Registrato: 07/09/19 16:27 Messaggi: 571 Residenza: Milano
Inviato: Dom 08 Feb 2026, 7:45 Oggetto:
Magma Dom 08 Feb 2026, 7:45
Sono d'accordo: a Milano, su un balcone (e quindi beneficiando del riscaldamento delle pareti della casa) le temperature si mantengono più alte. Non penso che siamo mai scesi sottozero, se non per uno o due giorni.
Il cactus è un Pediocactus paradinei FH052.5, seminato dopo scarificazione con carta vetrata il 4 Aprile 23.
Nonostante le temperature che vanno su e giù (estremi degli ultimi giorni +1/+12°C questa mattina ho notato con sorpresa che è germinato un solitario Pediocactus winkleri. È la prima volta che semino questa specie e non so se la precocità sia un caso isolato o una caratteristica propria, in ogni caso lo trovo notevole.
Le semine di Pediocactus sono tutte esposte, quelle di Sclerocactus sono all'asciutto dopo il trattamento invernale le riprenderò più avanti.
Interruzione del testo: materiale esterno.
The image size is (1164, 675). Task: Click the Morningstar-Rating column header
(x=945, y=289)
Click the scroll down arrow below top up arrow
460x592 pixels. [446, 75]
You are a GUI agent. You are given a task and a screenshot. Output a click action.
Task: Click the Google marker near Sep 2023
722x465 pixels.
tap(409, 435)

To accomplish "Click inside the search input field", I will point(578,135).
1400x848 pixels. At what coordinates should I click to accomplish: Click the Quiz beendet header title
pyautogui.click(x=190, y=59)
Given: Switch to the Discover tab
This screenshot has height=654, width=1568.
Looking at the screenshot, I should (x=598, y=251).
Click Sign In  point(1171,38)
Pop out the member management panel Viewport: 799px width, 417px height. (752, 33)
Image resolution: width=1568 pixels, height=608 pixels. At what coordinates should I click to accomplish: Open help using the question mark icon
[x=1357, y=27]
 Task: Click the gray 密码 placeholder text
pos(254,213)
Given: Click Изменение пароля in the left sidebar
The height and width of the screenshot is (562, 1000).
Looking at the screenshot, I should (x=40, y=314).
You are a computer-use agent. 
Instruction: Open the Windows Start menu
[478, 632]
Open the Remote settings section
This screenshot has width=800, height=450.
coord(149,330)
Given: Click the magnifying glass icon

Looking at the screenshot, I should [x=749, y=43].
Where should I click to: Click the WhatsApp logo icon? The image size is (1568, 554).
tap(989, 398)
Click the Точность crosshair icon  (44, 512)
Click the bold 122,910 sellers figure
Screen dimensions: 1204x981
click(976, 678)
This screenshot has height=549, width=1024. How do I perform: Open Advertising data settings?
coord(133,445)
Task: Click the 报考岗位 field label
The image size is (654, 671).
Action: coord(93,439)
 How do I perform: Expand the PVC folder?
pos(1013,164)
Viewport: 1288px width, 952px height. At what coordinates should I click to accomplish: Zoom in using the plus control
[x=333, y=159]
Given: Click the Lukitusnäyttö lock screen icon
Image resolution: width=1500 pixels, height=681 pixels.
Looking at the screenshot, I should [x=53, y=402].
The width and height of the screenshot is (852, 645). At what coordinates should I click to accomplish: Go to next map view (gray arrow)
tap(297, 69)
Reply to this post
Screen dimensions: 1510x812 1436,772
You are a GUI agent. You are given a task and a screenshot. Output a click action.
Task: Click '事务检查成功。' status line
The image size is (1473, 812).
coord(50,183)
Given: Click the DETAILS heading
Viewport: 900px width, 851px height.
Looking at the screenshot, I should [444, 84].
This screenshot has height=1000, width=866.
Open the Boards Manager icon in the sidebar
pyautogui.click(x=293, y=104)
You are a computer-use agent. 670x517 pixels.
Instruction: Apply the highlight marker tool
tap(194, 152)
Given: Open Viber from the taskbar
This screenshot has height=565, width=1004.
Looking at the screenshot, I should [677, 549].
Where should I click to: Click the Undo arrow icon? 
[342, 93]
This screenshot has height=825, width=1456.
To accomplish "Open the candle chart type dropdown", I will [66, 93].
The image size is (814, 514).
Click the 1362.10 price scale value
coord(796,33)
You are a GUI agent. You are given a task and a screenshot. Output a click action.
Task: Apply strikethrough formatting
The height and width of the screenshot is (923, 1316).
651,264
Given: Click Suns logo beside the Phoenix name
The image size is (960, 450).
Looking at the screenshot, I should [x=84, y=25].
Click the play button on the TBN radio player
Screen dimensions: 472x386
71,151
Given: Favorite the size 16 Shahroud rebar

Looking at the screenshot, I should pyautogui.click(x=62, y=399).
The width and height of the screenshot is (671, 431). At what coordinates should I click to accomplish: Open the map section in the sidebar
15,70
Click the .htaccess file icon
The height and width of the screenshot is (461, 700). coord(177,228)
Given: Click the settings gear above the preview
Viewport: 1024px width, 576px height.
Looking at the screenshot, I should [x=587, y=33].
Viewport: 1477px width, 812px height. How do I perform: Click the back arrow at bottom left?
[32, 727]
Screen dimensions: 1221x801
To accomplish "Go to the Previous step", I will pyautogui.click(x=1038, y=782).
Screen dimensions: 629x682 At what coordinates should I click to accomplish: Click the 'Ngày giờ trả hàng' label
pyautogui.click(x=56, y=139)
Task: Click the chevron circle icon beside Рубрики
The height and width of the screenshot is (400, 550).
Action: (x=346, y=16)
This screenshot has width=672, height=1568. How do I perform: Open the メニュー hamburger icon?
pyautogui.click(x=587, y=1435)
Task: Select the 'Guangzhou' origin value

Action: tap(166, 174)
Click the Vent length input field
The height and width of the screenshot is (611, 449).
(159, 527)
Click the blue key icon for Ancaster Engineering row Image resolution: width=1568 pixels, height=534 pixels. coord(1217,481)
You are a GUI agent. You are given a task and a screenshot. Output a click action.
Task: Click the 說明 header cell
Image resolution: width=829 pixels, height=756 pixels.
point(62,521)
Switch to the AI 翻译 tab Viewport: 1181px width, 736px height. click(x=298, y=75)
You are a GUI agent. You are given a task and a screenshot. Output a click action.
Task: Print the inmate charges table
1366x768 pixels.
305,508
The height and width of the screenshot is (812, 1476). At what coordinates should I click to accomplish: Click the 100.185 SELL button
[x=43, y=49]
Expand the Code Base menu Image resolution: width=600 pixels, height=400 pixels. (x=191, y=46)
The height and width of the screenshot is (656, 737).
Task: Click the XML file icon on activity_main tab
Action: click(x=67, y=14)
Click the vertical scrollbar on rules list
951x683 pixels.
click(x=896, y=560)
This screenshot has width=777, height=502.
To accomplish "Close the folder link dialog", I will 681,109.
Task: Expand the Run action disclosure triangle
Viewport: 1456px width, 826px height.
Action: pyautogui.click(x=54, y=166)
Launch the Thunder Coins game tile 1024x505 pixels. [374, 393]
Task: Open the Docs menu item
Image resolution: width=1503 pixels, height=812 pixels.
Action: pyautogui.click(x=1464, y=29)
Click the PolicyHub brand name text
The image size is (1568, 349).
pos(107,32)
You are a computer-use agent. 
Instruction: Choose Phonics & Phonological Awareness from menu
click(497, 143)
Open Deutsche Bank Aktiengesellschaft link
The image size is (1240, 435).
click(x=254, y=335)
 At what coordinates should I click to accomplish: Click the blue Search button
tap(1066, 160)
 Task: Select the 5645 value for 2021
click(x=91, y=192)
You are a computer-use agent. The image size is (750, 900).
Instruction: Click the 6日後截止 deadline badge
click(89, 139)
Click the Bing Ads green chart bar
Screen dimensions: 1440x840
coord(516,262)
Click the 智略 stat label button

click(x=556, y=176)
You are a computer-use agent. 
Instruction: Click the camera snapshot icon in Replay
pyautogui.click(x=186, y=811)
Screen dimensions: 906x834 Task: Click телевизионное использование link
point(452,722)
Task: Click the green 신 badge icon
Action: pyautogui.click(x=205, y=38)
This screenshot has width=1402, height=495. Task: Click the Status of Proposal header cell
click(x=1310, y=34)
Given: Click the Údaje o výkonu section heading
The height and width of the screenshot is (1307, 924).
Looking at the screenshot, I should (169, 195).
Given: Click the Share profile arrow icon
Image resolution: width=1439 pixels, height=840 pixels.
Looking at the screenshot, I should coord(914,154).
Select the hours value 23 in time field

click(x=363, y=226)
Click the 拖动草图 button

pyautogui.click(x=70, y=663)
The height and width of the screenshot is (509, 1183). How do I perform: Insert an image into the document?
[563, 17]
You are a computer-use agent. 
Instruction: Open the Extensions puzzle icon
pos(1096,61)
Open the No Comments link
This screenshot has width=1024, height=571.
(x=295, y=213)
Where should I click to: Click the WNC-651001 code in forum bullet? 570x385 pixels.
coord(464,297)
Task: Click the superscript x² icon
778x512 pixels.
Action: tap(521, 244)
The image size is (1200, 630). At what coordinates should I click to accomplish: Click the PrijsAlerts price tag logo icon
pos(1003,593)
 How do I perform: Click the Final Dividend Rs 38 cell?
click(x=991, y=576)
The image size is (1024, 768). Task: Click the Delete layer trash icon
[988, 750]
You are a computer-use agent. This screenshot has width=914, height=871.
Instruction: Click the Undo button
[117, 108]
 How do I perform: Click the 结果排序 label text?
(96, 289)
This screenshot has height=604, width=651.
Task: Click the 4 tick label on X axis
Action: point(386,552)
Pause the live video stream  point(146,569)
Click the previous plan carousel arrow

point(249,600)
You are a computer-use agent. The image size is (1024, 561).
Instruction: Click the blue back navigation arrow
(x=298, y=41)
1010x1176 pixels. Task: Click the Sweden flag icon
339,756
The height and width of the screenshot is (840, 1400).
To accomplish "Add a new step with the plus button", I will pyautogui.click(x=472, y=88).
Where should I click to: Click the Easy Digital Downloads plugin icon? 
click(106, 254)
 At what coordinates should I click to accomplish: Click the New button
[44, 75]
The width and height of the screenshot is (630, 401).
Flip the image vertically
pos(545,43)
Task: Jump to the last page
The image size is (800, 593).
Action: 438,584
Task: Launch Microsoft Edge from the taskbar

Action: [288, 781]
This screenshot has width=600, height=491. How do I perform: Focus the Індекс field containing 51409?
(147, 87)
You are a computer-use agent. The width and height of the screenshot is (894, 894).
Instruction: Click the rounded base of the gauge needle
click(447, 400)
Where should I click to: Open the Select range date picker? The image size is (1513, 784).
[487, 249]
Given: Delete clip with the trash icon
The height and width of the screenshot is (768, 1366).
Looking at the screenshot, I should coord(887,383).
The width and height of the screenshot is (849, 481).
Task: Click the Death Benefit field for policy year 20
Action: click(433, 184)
Pediocactus e Toumeya dello scorso anno ormai tutti svegli e nemmeno una perdita. Curiosamente in un vaso di paradinei quasi tutte le piante hanno sviluppato qualche crepa nell'ipocotile in fase di ripresa mentre non ne ho vista nessuna in altri vasi, tutte piccole e innocue ma non so spiegarmene la ragione forse sono cresciute troppo all'asciutto lo scorso anno.
Veramente brutti gli Sclerocactus dello scorso anno piccoli secchi e rachitici. ho sbagliato a tenerli asciutti tutto l'inverno.
Per usare un eufemismo: gli eventi meteo di quest'anno hanno reso statisticamente irrilevanti i risultati ottenuti.
Aggiorno solo per dire che lo strato di sabbia spessa sopra i semi funziona molto bene, le germinazioni sono state molto meno problematiche rispetto allo scorso anno.
Grossomodo alla fine questa estate mi sono comportato più o meno come la scorsa, unica differenza è che mi sono tenuto un po' più largo di innaffiature, nonostante ciò confermo che la germinazione degli Sclerocactus è legata molto più alle piogge che alle irrigazioni artificiali. Non so come spiegarmelo ma ho provato vari test. All'inizio pensavo fosse una questione di tempo, così ho provato a bagnare dal basso ponendo i vasi in un grande sottovaso pieno di acqua per un paio di giorni...nulla. la seconda ipotesi è che ci fosse qualche differenza osmotica tra l'acqua che usavo e quella piovana, così ho provato ad usare quella della condensa di una cella frigo.... nulla.
In ogni caso in generale quest'anno ho avuto risultati migliori come germinazione degli Sclerocactus, ma probabilmente è tutto imputabile più al clima che ai miei sforzi. Su alcune specie ho raggiunto percentuali intorno al 70-80% in altri vasi ho ottenuto anche solo 1 o 2 piante.
Qui arriva una cosa che può essere interessante, dopo la tremenda grandinata del 9 giugno qui non abbiamo più avuto piogge significative, il boom di nascite è stato proprio in quei giorni successivi poi praticamente si sono azzerate. Mancavano all'appello proprio come lo scorso anno mesae-verdae e wetlandicus. Finalmente qualche giorno fa sono tornate le piogge. Lunghe piogge non troppo violente che sono durate varie ore, il secondo giorno dopo l'inizio della pioggia guardo il vaso dei mesae-verdae e mi accorgo con stupore che sono germinati contemporaneamente 11 semi su 11. Escludendo la coincidenza mi sono messo a fare qualche ricerca e ho scoperto che secondo alcuni studi in natura è proprio l'autunno il periodo di germinazione di questa specie, ma probabilmente germinando nelle crepe del terreno e rimanendo di dimensioni minuscole per i mesi successivi è solo a primavera che si possono osservare le nuove piantine favorendo così la convinzione che la germinazione sia primaverile.